- **INSTRUCTION**: Rewrite the data from the line with "Given: Open the 저장된 보기 dropdown" up to and including the line with "coord(33,191)", replacing "warning triangle" with "alert triangle" and changing nothing else.

## BEGIN GIVEN DATA

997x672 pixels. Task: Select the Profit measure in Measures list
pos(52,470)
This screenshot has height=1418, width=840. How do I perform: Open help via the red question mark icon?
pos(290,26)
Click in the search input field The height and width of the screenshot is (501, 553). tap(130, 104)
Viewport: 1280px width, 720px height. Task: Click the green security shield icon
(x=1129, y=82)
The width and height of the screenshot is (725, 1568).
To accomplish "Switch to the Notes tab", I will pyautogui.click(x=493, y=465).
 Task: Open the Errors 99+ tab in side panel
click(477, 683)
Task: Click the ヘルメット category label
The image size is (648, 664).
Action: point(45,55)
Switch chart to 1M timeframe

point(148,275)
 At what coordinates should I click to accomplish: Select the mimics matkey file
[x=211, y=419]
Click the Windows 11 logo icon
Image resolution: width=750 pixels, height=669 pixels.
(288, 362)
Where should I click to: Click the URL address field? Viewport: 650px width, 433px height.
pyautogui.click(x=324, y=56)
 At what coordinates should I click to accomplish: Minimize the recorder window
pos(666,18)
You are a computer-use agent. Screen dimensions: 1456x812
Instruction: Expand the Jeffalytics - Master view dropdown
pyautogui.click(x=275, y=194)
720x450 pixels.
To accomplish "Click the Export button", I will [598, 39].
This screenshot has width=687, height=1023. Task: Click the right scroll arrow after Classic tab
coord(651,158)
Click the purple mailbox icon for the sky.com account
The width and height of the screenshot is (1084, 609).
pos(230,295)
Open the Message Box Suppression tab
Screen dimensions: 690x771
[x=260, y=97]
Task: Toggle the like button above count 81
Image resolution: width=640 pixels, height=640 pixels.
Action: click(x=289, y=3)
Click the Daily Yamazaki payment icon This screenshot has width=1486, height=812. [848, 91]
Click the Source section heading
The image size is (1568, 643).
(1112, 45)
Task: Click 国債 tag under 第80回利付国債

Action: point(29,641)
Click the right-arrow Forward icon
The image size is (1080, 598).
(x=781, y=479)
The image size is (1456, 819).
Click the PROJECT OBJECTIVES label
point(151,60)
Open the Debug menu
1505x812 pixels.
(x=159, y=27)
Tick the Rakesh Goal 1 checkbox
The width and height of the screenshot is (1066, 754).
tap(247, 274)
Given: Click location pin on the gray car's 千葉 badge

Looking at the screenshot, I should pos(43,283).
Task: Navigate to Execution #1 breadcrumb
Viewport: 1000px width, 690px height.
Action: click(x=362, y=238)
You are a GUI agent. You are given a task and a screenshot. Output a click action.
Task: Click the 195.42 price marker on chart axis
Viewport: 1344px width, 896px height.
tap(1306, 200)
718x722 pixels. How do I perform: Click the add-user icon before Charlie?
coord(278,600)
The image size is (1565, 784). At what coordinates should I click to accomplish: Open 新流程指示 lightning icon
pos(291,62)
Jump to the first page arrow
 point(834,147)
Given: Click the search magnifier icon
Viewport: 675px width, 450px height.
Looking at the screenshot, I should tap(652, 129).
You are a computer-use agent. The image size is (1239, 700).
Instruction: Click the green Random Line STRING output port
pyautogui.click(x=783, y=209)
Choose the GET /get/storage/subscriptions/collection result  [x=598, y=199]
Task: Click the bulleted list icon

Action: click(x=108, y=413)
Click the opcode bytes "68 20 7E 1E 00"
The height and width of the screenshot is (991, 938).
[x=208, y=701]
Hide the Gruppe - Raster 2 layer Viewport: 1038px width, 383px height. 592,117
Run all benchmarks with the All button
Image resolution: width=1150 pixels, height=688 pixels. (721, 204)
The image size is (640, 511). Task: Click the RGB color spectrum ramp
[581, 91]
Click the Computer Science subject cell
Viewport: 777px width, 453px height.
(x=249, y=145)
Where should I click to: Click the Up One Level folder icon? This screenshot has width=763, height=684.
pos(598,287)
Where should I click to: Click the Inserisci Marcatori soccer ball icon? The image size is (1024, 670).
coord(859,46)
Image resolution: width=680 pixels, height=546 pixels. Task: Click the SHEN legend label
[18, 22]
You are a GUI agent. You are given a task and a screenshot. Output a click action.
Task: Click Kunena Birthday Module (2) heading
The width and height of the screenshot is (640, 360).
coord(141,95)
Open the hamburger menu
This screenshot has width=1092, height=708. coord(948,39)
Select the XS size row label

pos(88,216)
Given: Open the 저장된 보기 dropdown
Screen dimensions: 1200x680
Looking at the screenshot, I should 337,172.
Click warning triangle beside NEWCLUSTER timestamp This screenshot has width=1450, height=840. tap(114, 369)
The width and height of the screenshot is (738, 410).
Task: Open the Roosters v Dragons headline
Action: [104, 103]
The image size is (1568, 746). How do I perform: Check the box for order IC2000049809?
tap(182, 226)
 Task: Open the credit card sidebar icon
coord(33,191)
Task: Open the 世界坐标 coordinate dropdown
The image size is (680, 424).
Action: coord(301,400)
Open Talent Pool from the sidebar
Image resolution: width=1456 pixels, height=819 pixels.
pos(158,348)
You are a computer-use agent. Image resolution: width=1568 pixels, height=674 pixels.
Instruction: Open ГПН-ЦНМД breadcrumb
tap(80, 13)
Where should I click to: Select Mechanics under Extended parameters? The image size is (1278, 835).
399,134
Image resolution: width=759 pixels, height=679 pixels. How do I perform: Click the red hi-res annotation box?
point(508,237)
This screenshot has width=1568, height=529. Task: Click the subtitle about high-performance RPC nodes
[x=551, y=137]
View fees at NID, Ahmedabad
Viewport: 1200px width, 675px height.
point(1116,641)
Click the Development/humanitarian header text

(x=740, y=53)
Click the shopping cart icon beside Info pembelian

## END GIVEN DATA

- **TASK RESULT**:
Given: Open the 저장된 보기 dropdown
Screen dimensions: 1200x680
Looking at the screenshot, I should 337,172.
Click alert triangle beside NEWCLUSTER timestamp This screenshot has width=1450, height=840. tap(114, 369)
The width and height of the screenshot is (738, 410).
Task: Open the Roosters v Dragons headline
Action: [104, 103]
The image size is (1568, 746). How do I perform: Check the box for order IC2000049809?
tap(182, 226)
 Task: Open the credit card sidebar icon
coord(33,191)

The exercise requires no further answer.